4. Acceptance by Buyer. Subject to the satisfaction of the
conditions set forth in Section 2.05(b) of the Receivables Purchase Agreement,
the Buyer hereby acknowledges its acceptance of all right, title and interest to
the property, now existing and hereafter created, sold to the Buyer pursuant to
Section 3 of this Assignment. The Buyer further acknowledges that, before or
simultaneously with the execution and delivery of this Assignment, the Seller
delivered to the Buyer the Additional Account Schedule described in Section 2 of
this Assignment.
5. Representations and Warranties of Seller. The Seller hereby
represents and warrants to the Buyer, on behalf of the Issuer, as of the date of
this Assignment and as of the Addition Date that:
(i) Organization and Good Standing. The Seller is a corporation duly
organized and validly existing and in good standing under the laws of
the State of Delaware and has, in all material respects, full power,
authority and legal right to own its properties and conduct its
business as such properties are currently owned and such business is
currently conducted, and to execute, deliver and perform its
obligations under this Assignment.
(ii) Due Qualification. The Seller is duly qualified to do business and,
where necessary, is in good standing as a foreign corporation (or is
exempt from such requirement) and has obtained all necessary licenses
and approvals in each jurisdiction where the conduct of its business
requires such qualification except where the failure to so qualify or
obtain licenses or approvals would not have a material adverse effect
on its ability to perform its obligations hereunder.

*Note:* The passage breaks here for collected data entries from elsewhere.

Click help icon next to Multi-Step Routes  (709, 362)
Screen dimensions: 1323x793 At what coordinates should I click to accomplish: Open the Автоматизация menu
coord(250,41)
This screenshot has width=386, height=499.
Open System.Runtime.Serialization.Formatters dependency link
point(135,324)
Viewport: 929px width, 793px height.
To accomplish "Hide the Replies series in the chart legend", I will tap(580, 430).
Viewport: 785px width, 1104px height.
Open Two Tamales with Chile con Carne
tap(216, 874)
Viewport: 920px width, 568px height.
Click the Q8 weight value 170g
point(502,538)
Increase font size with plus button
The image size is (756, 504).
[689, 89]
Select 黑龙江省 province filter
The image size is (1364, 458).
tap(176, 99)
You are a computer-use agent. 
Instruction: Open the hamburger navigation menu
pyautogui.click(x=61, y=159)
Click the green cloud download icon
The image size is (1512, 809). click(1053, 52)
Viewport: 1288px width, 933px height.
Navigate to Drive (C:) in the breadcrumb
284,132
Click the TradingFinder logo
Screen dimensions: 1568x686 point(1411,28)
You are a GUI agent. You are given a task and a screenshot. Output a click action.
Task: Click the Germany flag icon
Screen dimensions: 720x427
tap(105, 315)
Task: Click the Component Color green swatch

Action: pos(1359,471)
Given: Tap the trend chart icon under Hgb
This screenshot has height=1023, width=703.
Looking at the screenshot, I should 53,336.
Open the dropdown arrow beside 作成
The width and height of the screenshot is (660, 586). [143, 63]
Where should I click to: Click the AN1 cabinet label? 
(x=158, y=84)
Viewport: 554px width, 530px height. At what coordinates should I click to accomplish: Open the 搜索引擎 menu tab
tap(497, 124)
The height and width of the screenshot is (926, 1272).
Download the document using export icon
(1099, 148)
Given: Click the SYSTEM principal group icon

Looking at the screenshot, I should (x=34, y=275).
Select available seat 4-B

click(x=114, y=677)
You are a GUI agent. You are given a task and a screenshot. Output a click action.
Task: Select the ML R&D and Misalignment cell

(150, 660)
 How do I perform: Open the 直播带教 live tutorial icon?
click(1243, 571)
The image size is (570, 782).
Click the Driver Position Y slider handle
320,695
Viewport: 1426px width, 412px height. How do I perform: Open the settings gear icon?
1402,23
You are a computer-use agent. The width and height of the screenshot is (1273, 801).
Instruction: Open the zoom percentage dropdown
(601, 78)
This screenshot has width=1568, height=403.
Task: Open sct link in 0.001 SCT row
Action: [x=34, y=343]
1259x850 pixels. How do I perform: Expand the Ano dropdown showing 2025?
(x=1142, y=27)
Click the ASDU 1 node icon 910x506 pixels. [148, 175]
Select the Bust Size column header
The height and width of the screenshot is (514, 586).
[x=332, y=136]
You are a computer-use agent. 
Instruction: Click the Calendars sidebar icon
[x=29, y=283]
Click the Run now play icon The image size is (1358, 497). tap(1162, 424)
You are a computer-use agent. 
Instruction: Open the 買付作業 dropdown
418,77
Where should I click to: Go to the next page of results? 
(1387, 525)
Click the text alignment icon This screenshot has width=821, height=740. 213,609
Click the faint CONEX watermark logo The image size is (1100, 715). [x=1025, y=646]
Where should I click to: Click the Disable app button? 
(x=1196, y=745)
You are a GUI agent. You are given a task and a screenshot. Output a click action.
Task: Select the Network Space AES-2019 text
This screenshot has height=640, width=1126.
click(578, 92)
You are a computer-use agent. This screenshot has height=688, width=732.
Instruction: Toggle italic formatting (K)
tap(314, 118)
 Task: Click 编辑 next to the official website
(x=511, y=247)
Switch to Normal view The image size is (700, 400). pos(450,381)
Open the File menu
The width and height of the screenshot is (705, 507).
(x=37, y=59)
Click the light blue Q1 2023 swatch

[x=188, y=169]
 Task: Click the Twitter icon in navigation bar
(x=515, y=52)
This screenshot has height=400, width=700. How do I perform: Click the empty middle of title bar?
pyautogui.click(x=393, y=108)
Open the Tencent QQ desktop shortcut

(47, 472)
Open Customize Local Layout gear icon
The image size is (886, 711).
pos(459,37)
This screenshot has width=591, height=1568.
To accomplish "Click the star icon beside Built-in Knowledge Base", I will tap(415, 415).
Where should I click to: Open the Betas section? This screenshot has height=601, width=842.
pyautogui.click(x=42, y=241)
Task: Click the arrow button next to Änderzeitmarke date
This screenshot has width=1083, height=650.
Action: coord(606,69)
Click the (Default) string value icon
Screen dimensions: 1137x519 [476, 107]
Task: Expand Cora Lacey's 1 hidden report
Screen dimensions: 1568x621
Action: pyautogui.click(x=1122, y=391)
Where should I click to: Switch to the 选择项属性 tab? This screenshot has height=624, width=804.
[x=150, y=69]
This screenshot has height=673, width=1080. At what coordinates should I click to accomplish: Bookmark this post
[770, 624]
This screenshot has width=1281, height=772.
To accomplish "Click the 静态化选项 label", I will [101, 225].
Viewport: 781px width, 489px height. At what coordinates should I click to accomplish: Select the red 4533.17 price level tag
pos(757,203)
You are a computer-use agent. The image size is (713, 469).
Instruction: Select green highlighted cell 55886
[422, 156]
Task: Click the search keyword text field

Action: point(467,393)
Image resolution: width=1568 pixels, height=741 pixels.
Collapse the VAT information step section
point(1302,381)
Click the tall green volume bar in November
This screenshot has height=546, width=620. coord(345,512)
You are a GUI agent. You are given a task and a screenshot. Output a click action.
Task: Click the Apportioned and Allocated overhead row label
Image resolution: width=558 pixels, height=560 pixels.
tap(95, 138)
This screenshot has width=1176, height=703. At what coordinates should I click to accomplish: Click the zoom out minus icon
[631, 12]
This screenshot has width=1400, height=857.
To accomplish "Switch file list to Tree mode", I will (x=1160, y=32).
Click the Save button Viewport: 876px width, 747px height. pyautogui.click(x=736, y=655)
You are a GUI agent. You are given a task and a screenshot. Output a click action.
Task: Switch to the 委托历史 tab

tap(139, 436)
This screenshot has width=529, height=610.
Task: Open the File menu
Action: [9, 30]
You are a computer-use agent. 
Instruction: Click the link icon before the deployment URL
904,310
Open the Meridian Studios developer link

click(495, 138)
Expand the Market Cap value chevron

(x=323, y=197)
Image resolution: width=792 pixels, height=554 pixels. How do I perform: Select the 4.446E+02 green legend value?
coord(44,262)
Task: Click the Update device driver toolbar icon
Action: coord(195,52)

(iii) Due Authorization. The Seller has duly authorized by all necessary
action on its part, the execution and delivery of this Assignment and
the consummation of the transactions provided for or contemplated by
this Assignment.
(iv) No Conflict. The Seller's execution and delivery of this Assignment,
its performance of the transactions contemplated by this Assignment and
the fulfillment of the terms hereof applicable to it, will not conflict
with, result in any breach of any of the material terms and provisions
of, or constitute (with or without notice or lapse of time or both) a
material default under, any material indenture, contract, agreement,
mortgage, deed of trust or other instrument to which the Seller is a
party or by which it or its properties are bound.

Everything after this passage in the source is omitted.